_Work instructions_. Return the lines of the material below, verbatim, starting at the line that contains "This screenshot has height=852, width=1400. Describe" and ending at the line that contains "Share is located at coordinates (1326, 68).".

===== Items =====

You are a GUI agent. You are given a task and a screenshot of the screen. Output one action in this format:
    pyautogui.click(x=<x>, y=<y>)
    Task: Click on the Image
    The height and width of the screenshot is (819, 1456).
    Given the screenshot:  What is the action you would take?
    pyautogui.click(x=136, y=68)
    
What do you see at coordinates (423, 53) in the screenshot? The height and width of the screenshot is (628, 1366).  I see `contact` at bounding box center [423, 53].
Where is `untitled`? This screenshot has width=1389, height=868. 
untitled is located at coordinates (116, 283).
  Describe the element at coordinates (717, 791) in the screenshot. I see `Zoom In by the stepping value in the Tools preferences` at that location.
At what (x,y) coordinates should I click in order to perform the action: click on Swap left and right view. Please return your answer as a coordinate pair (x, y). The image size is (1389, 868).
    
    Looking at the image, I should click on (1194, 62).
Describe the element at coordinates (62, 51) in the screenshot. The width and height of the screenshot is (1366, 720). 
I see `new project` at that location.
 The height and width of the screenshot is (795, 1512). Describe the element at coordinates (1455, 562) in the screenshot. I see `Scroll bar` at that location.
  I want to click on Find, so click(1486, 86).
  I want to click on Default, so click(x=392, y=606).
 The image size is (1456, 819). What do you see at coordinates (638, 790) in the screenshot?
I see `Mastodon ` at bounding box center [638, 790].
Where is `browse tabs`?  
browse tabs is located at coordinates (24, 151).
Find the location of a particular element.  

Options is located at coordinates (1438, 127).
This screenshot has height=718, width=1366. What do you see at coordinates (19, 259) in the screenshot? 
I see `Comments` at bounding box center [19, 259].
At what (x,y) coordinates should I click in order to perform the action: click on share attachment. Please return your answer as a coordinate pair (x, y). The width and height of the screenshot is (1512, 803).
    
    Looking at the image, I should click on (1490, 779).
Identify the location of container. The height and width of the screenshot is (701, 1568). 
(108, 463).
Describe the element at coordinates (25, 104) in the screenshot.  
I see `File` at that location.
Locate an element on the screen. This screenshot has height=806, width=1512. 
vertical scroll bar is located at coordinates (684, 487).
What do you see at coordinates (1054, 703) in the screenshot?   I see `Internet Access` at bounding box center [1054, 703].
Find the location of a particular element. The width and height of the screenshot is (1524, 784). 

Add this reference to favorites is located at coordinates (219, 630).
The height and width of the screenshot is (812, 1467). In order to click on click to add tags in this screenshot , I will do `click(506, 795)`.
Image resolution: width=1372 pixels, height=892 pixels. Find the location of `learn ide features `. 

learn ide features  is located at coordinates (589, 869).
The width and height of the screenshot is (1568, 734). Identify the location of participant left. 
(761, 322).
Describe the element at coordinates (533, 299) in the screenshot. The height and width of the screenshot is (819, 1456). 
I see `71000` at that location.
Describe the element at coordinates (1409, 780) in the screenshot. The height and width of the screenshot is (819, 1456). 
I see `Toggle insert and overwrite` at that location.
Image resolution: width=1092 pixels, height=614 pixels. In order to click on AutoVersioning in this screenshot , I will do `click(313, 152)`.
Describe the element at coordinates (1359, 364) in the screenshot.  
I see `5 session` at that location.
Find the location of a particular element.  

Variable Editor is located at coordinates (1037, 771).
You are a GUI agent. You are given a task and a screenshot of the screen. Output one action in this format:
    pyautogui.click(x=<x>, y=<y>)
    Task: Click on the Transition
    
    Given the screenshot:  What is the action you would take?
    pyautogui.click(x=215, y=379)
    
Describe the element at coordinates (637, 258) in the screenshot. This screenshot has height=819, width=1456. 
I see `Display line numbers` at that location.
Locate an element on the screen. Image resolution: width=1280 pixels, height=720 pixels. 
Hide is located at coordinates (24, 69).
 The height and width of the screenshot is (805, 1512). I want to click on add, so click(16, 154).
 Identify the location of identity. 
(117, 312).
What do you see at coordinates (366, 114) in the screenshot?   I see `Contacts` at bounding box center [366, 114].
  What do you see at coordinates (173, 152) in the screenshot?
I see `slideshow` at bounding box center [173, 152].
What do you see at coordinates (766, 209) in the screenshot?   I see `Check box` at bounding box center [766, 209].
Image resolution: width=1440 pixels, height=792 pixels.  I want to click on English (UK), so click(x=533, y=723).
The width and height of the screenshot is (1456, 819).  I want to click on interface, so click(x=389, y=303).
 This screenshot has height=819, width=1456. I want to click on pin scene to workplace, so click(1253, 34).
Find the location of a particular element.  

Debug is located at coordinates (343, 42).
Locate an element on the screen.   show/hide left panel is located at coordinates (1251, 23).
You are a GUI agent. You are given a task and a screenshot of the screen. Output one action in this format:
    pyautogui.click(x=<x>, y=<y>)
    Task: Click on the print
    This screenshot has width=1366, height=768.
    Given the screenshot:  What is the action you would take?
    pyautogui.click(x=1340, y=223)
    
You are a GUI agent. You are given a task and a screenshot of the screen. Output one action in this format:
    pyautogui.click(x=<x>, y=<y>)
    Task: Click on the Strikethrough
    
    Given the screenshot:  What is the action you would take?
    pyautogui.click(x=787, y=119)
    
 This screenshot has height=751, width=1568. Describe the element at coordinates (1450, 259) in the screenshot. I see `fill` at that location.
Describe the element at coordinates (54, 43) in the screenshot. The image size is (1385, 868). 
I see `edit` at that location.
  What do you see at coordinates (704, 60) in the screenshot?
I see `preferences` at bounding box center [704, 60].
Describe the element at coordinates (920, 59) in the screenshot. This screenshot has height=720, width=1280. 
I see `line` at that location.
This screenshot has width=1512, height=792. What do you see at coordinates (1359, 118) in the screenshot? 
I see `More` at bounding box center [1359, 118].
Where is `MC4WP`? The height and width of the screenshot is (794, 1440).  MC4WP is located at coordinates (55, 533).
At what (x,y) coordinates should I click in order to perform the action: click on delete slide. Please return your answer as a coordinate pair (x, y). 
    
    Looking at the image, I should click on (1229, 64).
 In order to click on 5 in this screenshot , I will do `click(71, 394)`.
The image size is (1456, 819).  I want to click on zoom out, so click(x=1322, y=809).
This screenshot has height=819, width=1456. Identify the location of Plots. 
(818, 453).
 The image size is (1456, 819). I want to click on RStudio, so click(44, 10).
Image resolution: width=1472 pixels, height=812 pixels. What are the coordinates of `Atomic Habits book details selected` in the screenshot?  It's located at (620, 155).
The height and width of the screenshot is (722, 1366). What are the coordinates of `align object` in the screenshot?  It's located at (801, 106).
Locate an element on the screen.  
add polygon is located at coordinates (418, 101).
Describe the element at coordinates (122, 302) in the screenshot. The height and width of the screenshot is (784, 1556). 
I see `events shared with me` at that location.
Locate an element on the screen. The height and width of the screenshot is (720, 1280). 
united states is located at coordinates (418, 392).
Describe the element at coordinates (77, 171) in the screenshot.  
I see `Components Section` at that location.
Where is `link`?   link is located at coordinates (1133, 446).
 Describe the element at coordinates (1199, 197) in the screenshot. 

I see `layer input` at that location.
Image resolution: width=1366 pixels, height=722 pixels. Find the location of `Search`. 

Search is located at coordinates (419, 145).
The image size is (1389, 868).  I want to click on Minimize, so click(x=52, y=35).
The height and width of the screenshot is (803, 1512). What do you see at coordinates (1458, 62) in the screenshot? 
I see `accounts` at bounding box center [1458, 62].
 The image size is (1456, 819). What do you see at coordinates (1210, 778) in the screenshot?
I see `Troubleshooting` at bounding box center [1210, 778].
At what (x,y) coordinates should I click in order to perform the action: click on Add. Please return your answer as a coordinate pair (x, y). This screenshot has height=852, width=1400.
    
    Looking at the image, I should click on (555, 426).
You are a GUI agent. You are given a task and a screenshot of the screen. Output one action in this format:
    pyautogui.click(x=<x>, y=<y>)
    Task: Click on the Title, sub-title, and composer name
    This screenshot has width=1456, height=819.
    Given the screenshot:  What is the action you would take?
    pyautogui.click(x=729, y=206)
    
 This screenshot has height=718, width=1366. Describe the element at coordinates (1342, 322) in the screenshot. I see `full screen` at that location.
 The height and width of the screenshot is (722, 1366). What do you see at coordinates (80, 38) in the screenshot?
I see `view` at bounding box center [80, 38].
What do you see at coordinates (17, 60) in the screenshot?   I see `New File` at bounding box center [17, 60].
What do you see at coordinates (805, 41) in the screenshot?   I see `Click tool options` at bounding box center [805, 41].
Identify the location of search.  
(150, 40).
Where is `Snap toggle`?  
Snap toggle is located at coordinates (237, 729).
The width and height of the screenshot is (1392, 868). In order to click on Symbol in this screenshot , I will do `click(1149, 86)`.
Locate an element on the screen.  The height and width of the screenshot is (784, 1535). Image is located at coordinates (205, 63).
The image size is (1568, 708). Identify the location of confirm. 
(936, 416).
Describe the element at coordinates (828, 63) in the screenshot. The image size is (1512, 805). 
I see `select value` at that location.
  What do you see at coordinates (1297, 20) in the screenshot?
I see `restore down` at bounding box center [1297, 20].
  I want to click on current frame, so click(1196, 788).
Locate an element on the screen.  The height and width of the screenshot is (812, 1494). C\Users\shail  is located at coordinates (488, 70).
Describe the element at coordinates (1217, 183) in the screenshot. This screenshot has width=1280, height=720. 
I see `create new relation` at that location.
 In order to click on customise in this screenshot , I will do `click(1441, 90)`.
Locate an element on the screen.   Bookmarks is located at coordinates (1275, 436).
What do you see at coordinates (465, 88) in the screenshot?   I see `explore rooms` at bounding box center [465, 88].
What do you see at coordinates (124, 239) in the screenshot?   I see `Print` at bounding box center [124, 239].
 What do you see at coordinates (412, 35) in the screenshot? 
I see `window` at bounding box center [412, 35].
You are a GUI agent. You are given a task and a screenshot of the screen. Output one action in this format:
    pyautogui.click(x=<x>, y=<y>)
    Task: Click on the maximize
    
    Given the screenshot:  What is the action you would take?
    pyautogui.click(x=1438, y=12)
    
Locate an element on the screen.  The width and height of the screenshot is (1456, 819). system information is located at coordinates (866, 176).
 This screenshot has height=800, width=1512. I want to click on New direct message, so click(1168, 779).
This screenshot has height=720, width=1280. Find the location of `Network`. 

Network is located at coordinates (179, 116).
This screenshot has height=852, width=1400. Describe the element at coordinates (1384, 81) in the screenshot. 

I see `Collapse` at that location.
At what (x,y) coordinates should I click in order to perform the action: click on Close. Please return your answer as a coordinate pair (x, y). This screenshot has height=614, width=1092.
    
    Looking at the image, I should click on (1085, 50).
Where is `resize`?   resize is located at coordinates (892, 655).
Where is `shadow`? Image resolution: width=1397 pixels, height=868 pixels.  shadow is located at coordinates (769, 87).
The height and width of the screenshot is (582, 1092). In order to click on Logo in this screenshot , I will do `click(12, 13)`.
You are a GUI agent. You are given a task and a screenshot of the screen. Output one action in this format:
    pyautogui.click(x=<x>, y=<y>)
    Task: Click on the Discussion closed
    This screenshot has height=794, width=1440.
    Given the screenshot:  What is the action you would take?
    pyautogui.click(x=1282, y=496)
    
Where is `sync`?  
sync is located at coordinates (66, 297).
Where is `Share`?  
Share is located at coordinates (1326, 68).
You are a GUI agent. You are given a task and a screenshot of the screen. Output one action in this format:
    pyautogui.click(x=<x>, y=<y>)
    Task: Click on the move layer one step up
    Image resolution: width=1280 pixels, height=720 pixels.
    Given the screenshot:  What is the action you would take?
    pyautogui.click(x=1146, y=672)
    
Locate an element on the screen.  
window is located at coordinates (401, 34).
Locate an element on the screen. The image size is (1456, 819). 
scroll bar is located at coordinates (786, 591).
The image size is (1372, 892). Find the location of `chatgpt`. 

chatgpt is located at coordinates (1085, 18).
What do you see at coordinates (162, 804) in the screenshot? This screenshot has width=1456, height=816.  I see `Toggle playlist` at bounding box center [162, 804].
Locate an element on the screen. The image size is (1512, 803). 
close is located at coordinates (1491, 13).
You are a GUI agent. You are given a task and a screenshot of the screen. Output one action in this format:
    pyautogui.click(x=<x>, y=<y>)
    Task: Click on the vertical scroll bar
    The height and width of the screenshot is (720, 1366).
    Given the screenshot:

=====

_Written response_.
This screenshot has height=852, width=1400. Describe the element at coordinates (1384, 81) in the screenshot. 

I see `Collapse` at that location.
At what (x,y) coordinates should I click in order to perform the action: click on Close. Please return your answer as a coordinate pair (x, y). This screenshot has height=614, width=1092.
    
    Looking at the image, I should click on (1085, 50).
Where is `resize`?   resize is located at coordinates (892, 655).
Where is `shadow`? Image resolution: width=1397 pixels, height=868 pixels.  shadow is located at coordinates (769, 87).
The height and width of the screenshot is (582, 1092). In order to click on Logo in this screenshot , I will do `click(12, 13)`.
You are a GUI agent. You are given a task and a screenshot of the screen. Output one action in this format:
    pyautogui.click(x=<x>, y=<y>)
    Task: Click on the Discussion closed
    This screenshot has height=794, width=1440.
    Given the screenshot:  What is the action you would take?
    pyautogui.click(x=1282, y=496)
    
Where is `sync`?  
sync is located at coordinates (66, 297).
Where is `Share`?  
Share is located at coordinates (1326, 68).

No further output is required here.